Jamie Vardy, one of the few remaining emblems of Leicester City’s crowning as Champions in 2016, misses tomorrow’s early kick-off through suspension after a red card against Wolves.
That astonishing title win two years ago still beggars belief; against the steepest odds from the outset but never wilting or wavering once it finally looked “on”. There’s a lot to be said for being free of the burden of history and for the Foxes’ rank outsiders none of the heebie jeebies that affected Liverpool in 2014 darkened their dressing room door. One of the ways this latest Red incarnation can face that title challenge is by building an impregnable lead; a pipedream perhaps but one which guards against “slips” on the run-in. Three wins to date and another in the East Midlands can only build on that ideal notion.

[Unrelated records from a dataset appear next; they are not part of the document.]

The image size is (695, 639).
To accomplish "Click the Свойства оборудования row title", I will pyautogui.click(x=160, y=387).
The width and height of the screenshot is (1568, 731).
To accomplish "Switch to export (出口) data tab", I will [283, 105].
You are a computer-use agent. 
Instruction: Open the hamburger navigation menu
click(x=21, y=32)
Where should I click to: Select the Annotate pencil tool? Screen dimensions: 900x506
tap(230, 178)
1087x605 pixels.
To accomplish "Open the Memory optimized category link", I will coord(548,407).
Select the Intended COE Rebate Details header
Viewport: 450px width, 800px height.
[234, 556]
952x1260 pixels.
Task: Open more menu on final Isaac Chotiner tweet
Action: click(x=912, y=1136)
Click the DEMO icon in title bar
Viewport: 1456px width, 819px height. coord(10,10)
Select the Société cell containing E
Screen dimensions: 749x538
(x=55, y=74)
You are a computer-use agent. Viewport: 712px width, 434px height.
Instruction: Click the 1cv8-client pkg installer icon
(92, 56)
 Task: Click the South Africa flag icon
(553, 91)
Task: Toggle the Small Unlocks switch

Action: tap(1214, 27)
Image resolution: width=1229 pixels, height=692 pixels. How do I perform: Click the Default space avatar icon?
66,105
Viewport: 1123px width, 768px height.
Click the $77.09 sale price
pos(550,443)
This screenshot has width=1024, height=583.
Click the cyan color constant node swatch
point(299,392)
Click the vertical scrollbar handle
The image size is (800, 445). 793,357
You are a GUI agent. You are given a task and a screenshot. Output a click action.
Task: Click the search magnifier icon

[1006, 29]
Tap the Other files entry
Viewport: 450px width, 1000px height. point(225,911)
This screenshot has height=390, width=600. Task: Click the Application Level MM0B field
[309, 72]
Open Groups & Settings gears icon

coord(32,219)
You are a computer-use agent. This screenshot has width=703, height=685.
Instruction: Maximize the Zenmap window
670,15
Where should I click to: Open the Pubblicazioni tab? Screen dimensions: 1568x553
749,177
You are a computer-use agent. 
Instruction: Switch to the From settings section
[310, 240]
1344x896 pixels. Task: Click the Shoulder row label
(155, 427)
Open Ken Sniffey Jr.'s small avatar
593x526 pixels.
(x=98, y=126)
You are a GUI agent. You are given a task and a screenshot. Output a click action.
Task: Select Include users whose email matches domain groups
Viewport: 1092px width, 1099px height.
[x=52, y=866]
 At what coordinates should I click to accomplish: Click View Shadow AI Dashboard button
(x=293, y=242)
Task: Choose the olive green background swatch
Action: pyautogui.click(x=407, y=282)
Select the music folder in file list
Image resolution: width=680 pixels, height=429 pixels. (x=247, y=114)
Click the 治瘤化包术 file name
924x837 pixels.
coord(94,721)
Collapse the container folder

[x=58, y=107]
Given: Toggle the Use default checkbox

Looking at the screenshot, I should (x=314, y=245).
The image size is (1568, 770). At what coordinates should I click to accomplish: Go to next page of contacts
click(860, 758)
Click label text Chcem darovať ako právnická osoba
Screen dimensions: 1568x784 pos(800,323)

The Reds’ opponents tomorrow have been steadily pilfered of their biggest names – the departed Riyad Mahrez now looking to emulate Ngolo Kante by winning a league title with different clubs – but have remained competitive and have six points on the board already. After an opening loss at Old Trafford, wins over Wolves and at Southampton last weekend have them bracketed once more in that group of teams, outside of the big six, who might be labelled awkward opposition.
Despite Vardy’s absence, Jurgen Klopp will be banging the complacency drum again. After thumping West Ham, his charges have simply “done the business” at Crystal Palace and against Brighton. While some still fret over a fabled front three that is yet to fully ignite, the defensive unit is waiting to be tested and Alisson Becker’s line still to be breached.
Tomorrow’s lunch-time fayre might hinge on the midfield battle. The Reds – with a full week still separating fixtures at this early juncture – are likely to be unchanged. Leicester, with Claude Puel still seeking full acceptance from the home fans, prefer a 4-2-3-1 formation. Will Gini Wijnaldum, who has ticked over superbly so far, Naby Keita and evergreen James Milner outnumber Nampalys Mendy and Wilfred Ndidi in the centre and dominate the ball?
While the rest of the Liverpool squad – Mohammed Salah and Roberto Firmino are the prime examples with a monumental 2017-18 shift plus a World Cup still in their legs – still seek match sharpness, Klopp has turned the volume down on the heavy metal. So far, Sadio Mane has largely carried the attacking fight while his partners in crime have used the opening fixtures as an extended pre-season tune up. That said, Salah already has two league goals in three games – both times opening the scoring – as he faces up to last season’s mammoth goal standard.
Leicester – once a Reds bogey team back in the 1960s and 1970s – has never been an easy place to go. Rickety old Filbert Street with its back alleys and shallow wooden stands was a cramped arena unfitting for the scoring talents of Gary Lineker or the silky skills of the great Frank Worthington. Worthington, a mercurial striker who nearly signed for Liverpool until Bill Shankly got wind of his extra-curricular lifestyle, definitively belongs in a lost, hedonistic football era.
The King Power Stadium, in situ since 2002, is considerably more clean-cut than the old ground and old heroes but it can still make a racket. One of a breed of samey-samey new-builds dropped into the nowhere-land of suburbia but with strong acoustics, it’s a ground with noise and a fast beat that sometimes lends itself to helter skelter football matches. The home fans really get behind their team, even if those clapping contraptions foster an annoying din that is more Henley Regatta on speed than Anfield.
Leicester versus Liverpool always has that classic aesthetic of all Red against blue, enough to fan the flames, even early in the day. The Reds haven’t been flawless so far but therein lies the promise of this season. However, another win and twelve points in the bag from this critical season segment will represent perfection. The sight of Liverpool atop the Premier League during a period of reflection during the international break would do wonders for the psyche, for us and our rivals alike.